|
Getting your Trinity Audio player ready...
|
Nigeria’s Super Eagles have one goal as they head to AFCON 2025 in Morocco — to bring the trophy home. After a narrow 2–1 defeat to hosts Côte d’Ivoire in the last final, new head coach Eric Chelle says this time, the mission is redemption.
A Coach with Fire and Focus
Speaking to CAFonline, Chelle — the former Mali international now leading Africa’s most followed national team — made his intentions clear:
“Of course we want to win it. Personally, I want to win AFCON… The players feel the same. Since March, we’ve played every match under pressure — and that pressure has prepared us.”

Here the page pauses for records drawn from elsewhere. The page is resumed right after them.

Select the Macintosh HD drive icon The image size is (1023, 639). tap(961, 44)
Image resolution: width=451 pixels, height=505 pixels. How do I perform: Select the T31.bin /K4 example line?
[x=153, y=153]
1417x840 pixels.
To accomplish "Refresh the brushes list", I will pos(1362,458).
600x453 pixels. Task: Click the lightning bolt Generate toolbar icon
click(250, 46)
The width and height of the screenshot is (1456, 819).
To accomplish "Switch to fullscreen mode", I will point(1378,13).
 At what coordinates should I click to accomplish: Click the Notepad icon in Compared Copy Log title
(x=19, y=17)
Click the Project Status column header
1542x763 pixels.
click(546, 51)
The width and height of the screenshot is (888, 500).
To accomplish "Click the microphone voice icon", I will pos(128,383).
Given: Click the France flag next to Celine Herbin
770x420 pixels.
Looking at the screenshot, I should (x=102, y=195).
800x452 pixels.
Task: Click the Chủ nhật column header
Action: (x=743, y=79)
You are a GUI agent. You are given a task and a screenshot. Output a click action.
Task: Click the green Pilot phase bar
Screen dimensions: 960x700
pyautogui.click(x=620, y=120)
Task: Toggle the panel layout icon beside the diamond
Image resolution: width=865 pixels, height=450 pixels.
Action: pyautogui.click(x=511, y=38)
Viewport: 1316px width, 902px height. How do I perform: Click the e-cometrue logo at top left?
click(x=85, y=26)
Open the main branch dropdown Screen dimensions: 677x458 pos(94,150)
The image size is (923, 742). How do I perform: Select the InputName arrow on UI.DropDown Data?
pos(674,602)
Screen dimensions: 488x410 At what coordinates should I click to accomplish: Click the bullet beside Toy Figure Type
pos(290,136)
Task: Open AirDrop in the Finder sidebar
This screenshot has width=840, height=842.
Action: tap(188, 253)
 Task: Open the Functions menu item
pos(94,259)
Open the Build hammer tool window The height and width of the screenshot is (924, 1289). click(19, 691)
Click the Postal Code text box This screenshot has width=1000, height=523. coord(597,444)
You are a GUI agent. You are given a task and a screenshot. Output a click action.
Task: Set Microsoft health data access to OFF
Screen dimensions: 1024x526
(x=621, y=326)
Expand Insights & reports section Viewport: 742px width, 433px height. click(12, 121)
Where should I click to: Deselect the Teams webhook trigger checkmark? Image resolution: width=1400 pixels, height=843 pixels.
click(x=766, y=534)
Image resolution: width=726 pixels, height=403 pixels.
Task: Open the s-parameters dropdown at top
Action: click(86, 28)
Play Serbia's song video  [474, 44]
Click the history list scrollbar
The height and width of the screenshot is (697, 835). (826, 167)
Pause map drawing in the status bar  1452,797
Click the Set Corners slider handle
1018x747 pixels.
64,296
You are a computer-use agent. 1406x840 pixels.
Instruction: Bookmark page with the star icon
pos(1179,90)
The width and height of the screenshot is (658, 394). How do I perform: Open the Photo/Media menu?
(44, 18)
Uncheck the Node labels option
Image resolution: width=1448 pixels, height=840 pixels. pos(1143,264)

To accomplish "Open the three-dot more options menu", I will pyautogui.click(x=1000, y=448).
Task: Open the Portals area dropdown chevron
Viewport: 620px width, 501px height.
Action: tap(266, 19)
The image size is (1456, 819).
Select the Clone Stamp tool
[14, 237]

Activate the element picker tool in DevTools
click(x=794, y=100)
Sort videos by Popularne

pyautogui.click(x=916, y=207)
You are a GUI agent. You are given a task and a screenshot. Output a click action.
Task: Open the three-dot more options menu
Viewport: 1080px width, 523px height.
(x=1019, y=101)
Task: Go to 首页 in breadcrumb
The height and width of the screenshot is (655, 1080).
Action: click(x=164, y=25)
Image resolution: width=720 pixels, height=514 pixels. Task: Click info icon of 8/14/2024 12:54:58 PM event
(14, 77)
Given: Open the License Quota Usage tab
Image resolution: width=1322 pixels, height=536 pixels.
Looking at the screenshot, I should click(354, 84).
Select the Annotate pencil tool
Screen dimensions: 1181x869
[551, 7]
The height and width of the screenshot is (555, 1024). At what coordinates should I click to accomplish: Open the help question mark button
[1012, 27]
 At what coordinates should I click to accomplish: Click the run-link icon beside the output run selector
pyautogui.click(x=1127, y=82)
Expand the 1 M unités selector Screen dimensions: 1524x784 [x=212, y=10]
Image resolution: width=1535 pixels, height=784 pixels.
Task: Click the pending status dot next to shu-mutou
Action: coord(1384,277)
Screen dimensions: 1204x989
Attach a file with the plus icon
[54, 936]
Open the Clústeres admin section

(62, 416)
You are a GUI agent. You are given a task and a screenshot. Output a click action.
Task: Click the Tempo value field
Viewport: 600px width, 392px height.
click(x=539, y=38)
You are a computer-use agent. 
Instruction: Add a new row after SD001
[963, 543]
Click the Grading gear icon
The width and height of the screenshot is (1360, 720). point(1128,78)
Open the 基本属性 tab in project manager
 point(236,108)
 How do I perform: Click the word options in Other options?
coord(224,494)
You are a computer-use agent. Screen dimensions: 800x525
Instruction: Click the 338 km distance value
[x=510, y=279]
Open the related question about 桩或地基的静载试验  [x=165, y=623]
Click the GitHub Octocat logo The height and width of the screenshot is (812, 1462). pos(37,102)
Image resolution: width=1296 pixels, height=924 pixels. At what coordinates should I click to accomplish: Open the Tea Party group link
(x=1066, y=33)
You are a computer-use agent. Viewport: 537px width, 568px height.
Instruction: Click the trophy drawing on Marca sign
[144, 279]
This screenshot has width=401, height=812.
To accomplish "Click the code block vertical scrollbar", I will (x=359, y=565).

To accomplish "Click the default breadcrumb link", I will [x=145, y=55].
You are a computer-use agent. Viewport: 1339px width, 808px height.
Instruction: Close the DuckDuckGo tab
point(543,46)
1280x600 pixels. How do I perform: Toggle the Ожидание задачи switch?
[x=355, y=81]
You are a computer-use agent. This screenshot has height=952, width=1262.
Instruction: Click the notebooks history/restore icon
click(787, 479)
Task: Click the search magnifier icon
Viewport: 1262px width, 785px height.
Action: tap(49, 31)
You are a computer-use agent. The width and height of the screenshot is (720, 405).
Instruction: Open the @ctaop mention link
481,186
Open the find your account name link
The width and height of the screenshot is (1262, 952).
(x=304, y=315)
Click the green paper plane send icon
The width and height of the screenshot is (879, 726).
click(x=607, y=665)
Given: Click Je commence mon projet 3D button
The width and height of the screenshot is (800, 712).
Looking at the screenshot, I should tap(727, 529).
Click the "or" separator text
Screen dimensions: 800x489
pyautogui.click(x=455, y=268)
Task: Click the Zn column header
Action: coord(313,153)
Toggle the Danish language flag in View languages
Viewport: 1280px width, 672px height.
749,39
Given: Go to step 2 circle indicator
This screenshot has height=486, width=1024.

Since taking over earlier this year, Chelle has blended Nigeria’s trademark flair with tactical discipline, restoring belief in a side that has often come close but fallen short since its last AFCON title in 2013.
The Road to Redemption
Drawn in Group C alongside Tunisia, Uganda, and Tanzania, Nigeria faces one of the tournament’s toughest tests. But Chelle insists there are no small teams at AFCON:
“It’s a festival — every nation arrives with a real chance. Our strength is that our players have suffered, then found a way through. That can really hurt opponents.”
The Super Eagles will kick off their campaign on December 23 in Fez against Tanzania’s Taifa Stars — the first step in their quest for a fourth continental crown.
The Bigger Picture: Africa’s Football Renaissance
Beyond competition, AFCON 2025 represents more than medals. It’s a showcase of Africa’s tactical evolution, local coaching talent, and youth development.
Chelle’s rise — from Mali’s bench to Nigeria’s dugout — mirrors a broader continental shift: Africa trusting Africa.
With giants like Morocco, Tunisia, and Côte d’Ivoire entering in top form, this year’s tournament promises a clash not just of teams, but of identities. Every match is a statement about what African football has become — faster, smarter, and unapologetically ours.